Although only a small number of samples were used for this experiment, several conclusions can be made about the nature of the combination of silicone oils and hides and their ultimate preservation in the presence of catalyst fumes. For all three molecular weights of silicone oils, the trend towards a greater change in viscosity in the smaller sample ranges suggests a correlation between viscosity and sample size. In all cases, the thinner, smaller samples appeared to have increased more in viscosity than the larger, and therefore thicker, samples. This suggests that either the surface of the samples was reacting with catalyst fumes and preventing the silicone oils located at greater depths within the sample trays from polymerizing, or that the catalyst was exhausted from either heat or oxidation before the greater depths of the samples had been effected. In either case, polymerization as the result of entropic reaction appears to have been minimal in these samples.

Our research has indicated that the hide itself may contain some of the necessary components to cause subtle crosslinking when in contact with silicone oils and catalytic agents. In an experiment which was reported in the Journal of the Society of Leather Technologists and Chemists (Volume 66, 1982). Discussing the nature of collagenous connective tissues, E. Heidemann reported that "hides become insoluble by the process of natural crosslinking alone" (Heidemann, 1982: 21).
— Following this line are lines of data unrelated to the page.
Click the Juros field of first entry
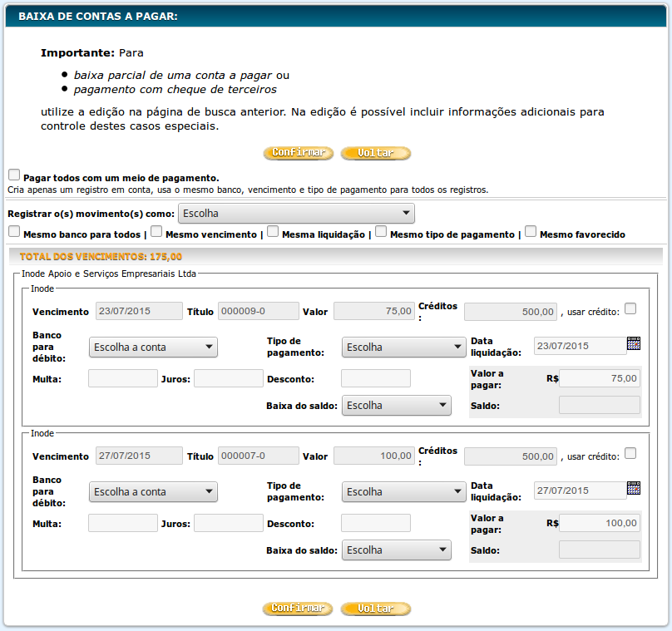The image size is (672, 631). click(228, 379)
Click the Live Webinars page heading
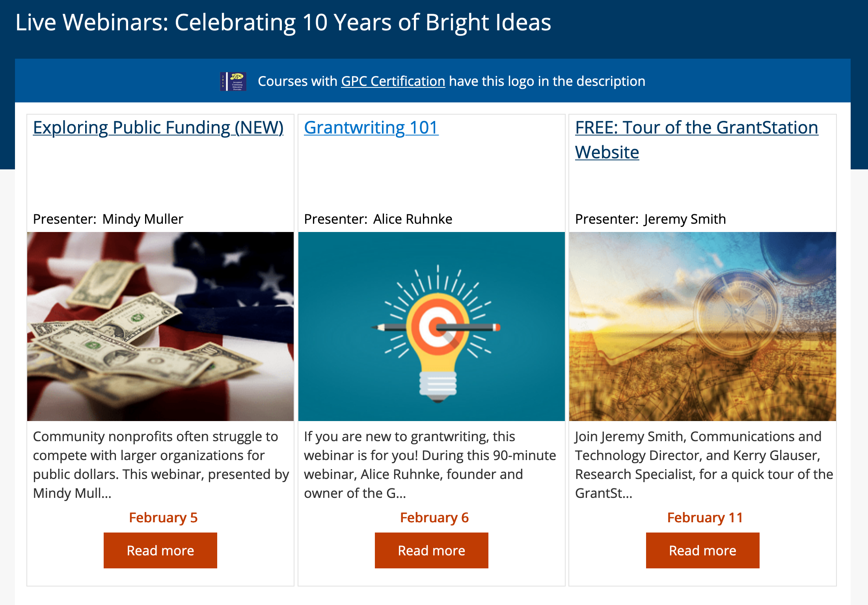This screenshot has width=868, height=605. [x=283, y=22]
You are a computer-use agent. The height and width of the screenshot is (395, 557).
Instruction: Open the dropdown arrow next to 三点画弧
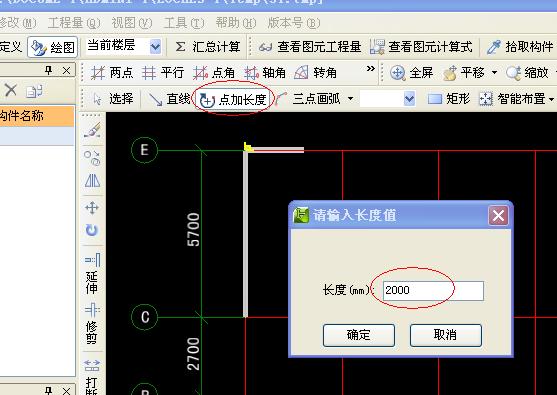[351, 99]
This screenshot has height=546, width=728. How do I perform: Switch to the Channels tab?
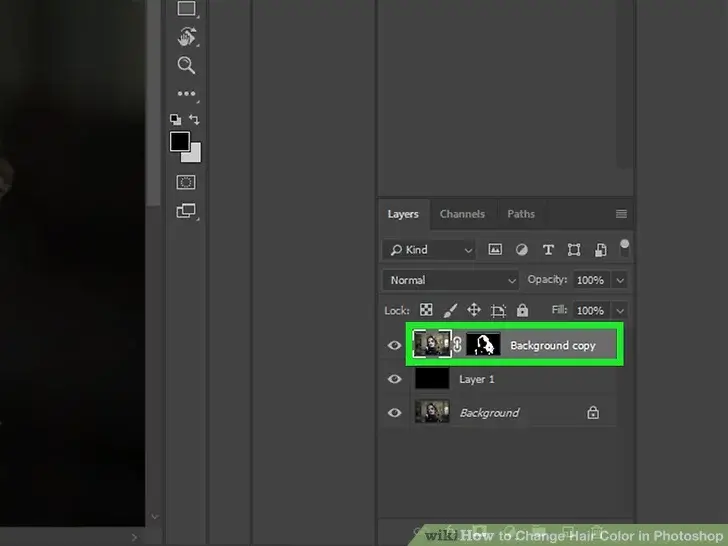tap(462, 214)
He also noted that "cross-linkages therefore lead to the formation of the profile-like so-called linkage regions." Although the focus of his studies was to determine the impact of crosslinking potential as it applied to chrome tanning processes, his observations are similar to those made in this paper. Although the hair was removed from the hide prior to contact with the silicone oils, the hair follicles also contain keratin and a host of amino acid compounds in the form of proteins in polypeptide chains. Crosslinking can occur in a substance made of polypeptide chains as the result of the disulfide bonds of cysline residue which is found in keratins. Insulin and other proteins can also support this crosslinking mechanism.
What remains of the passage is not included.